Corinna Milborn über die neue Anzeige wegen versuchter Vergewaltigung gegen Dominique Strauss-Kahn – und die Folgen für die französische Männergesellschaft. Kommentar erschienen in News 27/11, 7.7.2011
Mit dem Zusammenbruch der Anklage gegen Dominique Strauss-Kahn und seinem triumphalen Auszug aus dem Hausarrest brach am Wochenende in Frankreich ein patriotischer Jubel aus, der in seinem Anti-USA-Geheul an Zeiten des Irakkriegs erinnerte. Auch heimische Journalistenprominenz stimmte ins Brustgetrommel mit ein – „Freiheit für den Mann!“, bloggt etwa „profil“-Herausgeber Christian Rainer und fügt hinzu: „Überraschung: Männer sind doch triebgesteuert, metrosexuelle Weicheier bleiben eine Randerscheinung. Wen wundert’s? Mit lätzchenhäkelnden Schwanzträgern hätte die Menschheit ungefähr so viel Bestand gehabt wie die Republik Kugelmugel.“ Das reduziert den Fall von Strauss-Kahn, dem ein Zimmermädchen versuchte Vergewaltigung vorgeworfen hat, noch ex post auf einen bewundernswerten Akt der Potenz.
Dabei wurde DSKs Unschuld ja gar nicht bewiesen. Das anzeigende Zimmermädchen hat seine Aussage nicht zurückgezogen – aber nach der Durchleuchtung durch DSKs ausgezeichnete Anwälte, unterstützt durch Ex-CIA-Mitarbeiter, hat es jegliche Glaubwürdigkeit verloren. Wenn Aussage gegen Aussage steht, hat eine Wiederholungslügnerin keine Chance. Man wird die Wahrheit nicht mehr erfahren – doch das geht im Triumph unter.

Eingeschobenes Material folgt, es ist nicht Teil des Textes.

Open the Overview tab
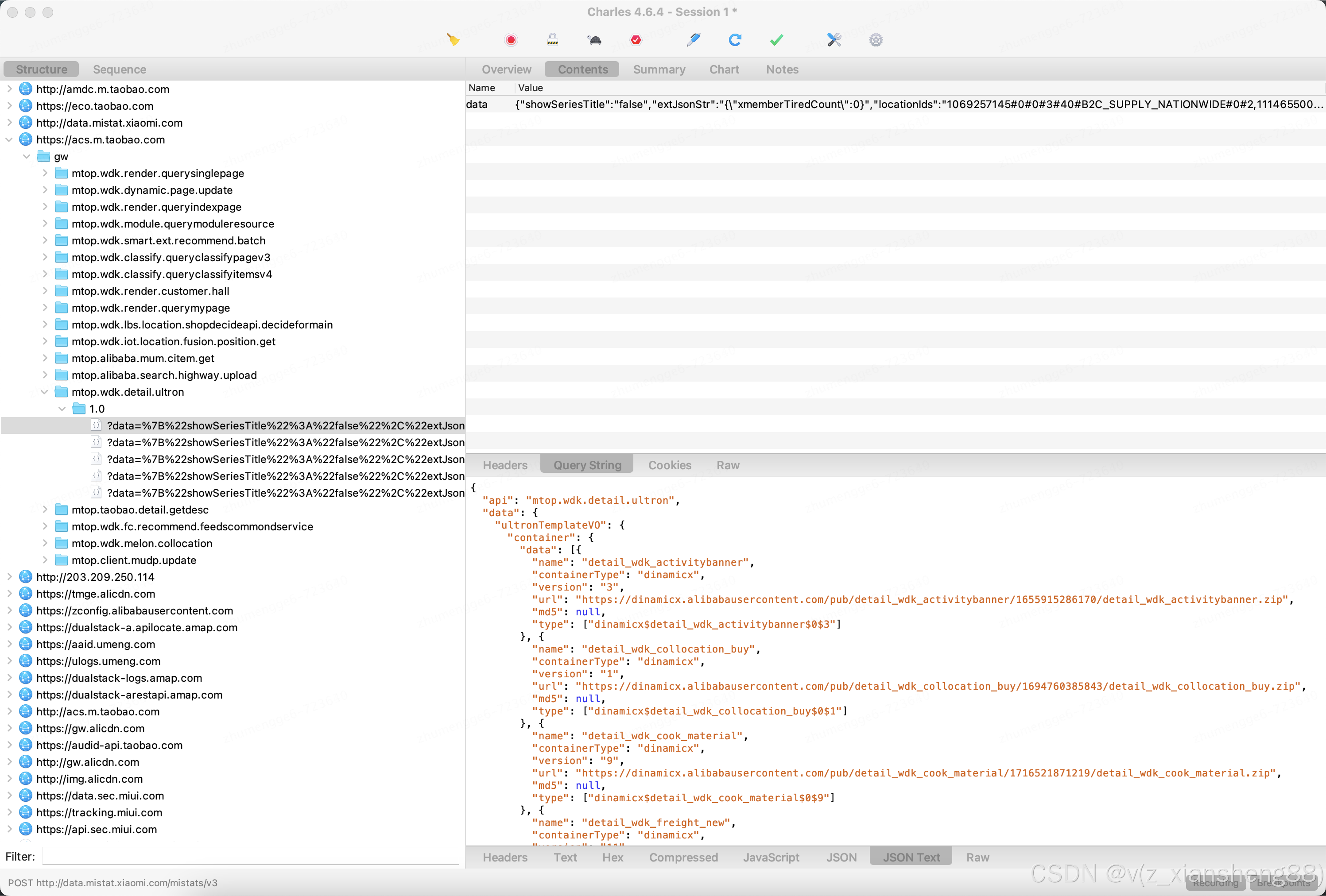 [506, 69]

Kein Wunder, dass die französischen Sozialisten den „Jetzt erst recht“-Effekt nützen und DSK wieder als Präsidentschaftskandidat ins Spiel bringen wollen. Doch gelingen wird das nicht – dafür sorgt nun Tristane Banon. „Strauss-Kahn jetzt zu sehen, beim Abendessen mit Freunden in einem Luxusrestaurant – da wird mir schlecht“, sagte die junge Journalistin und brachte am Dienstag Anzeige wegen versuchter Vergewaltigung ein. Strauss-Kahn, damals Exminister, soll sie vor acht Jahren bei einem Interview überfallen haben. Der Vorfall war kein Geheimnis, Banon hat im Fernsehen davon erzählt und die Anzeige schon im Mai angekündigt. Nun macht sie Ernst, und Frankreich schäumt vor Wut.

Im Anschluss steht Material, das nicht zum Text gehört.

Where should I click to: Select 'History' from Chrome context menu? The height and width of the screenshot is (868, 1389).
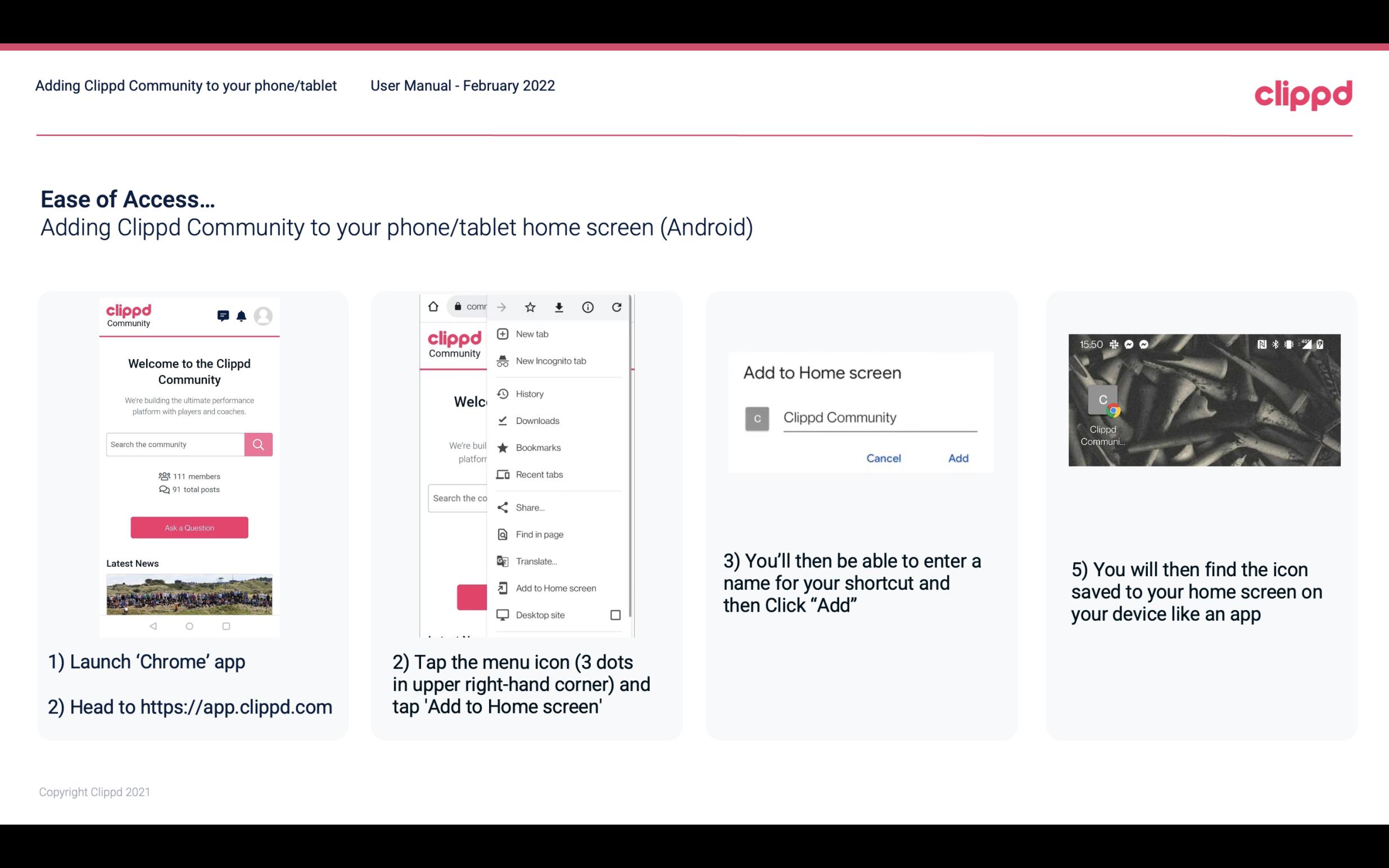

Denn Tristane Banons Anzeige ist in Frankreich ein echter Tabubruch. Konnte man das Vorgehen der Polizei in New York noch als Verschwörung, Intrige einer Betrügerin oder puritanische Überreaktion abtun, trifft Banon – Tochter einer Sozialistin und gut verankert in der Pariser Intelligenzija – die französische Machogesellschaft ins Mark. Wie groß der Kulturbruch ist, zeigen die Aussagen ihrer Mutter, einer sozialistischen Politikerin und persönlichen Bekannten DSKs. Sie riet ihrer Tochter damals dringend von einer Anzeige ab. „Sie war eine junge Frau, die sich mit einem Exminister anlegen wollte. Er hatte viel Macht, politisch wie finanziell, Netzwerke, Lobbys. Sie hätte keinerlei Chance gehabt, gehört zu werden“, erklärt sie. Doch nun wird die Mutter aussagen – mit neuen Details.

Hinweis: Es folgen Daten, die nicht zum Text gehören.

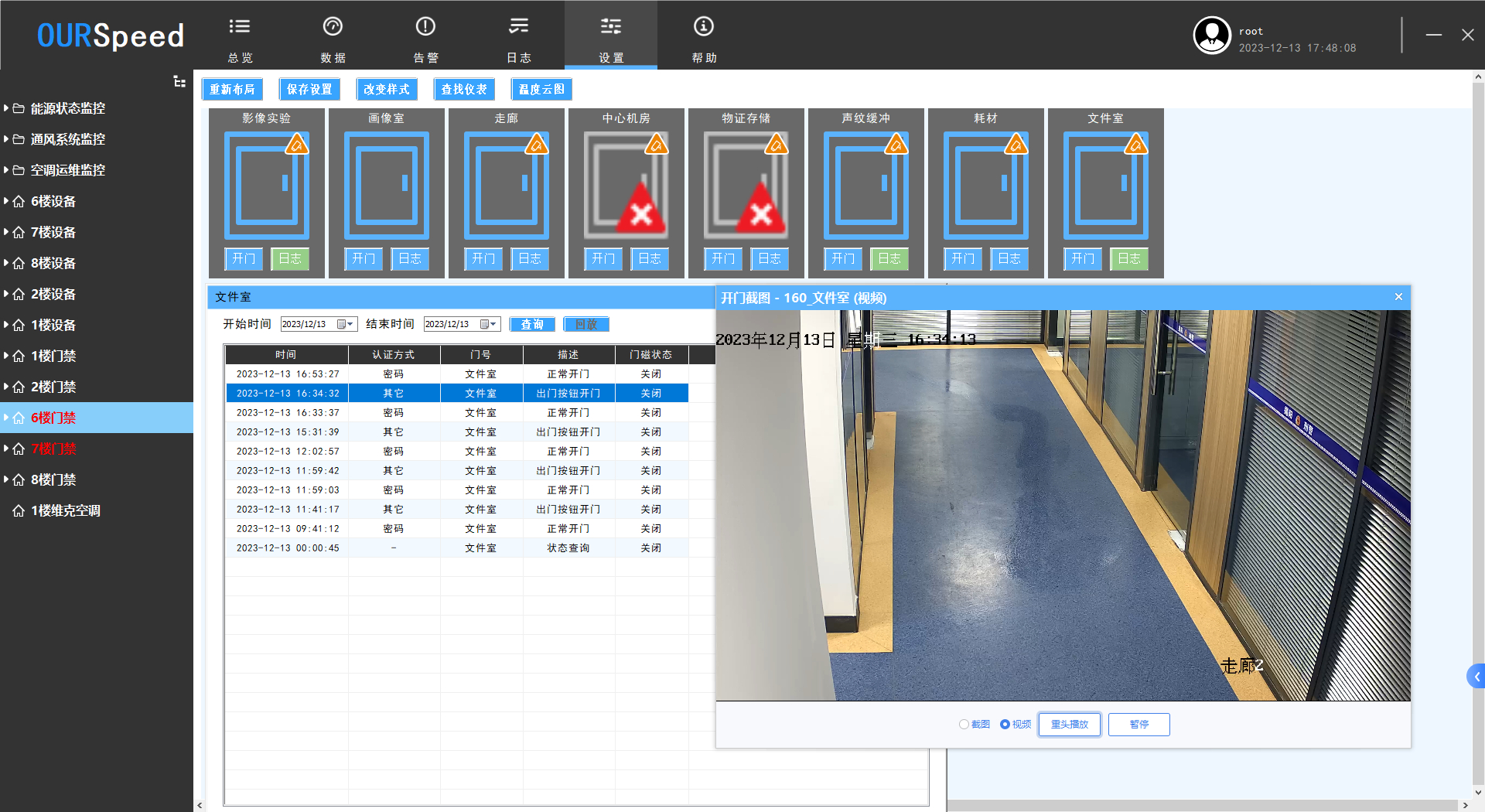
Task: Open the help (帮助) info icon
Action: [703, 27]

Das französische Establishment schäumt ob des Angriffs aus den eigenen Reihen – doch es wird diesen Kulturbruch nicht aufhalten können. Die Elite des Landes setzt zwar alles daran, Banon als labile Nymphomanin zu zeichnen oder ihr Publicitygeilheit als Motiv zu unterstellen. Doch der Versuch geht ins Leere: Wer acht Jahre lang aus Angst vor der nun ausbrechenden Schlammschlacht schwieg, wünscht sie sich jetzt nicht plötzlich herbei. Man wird sich mit Banon auseinandersetzen müssen.
Unabhängig von ihrem Ausgang ist die neue Anzeige gegen DSK ein klares Signal: Sexuelle Gewalt ist ein Verbrechen und kein Beweis für Männlichkeit. Das wird hängen bleiben. Auch wenn am Ende des Prozesses wieder Aussage gegen Aussage stehen sollte und der Angeklagte im Zweifel freigesprochen wird: Der französischen Machogesellschaft, in der bisher zwischen Eskapade und sexueller Gewalt nicht unterschieden wurde und mächtige Männer sich als unangreifbar fühlen dürfen, wird die Diskussion guttun. Das Schweigen ist gebrochen.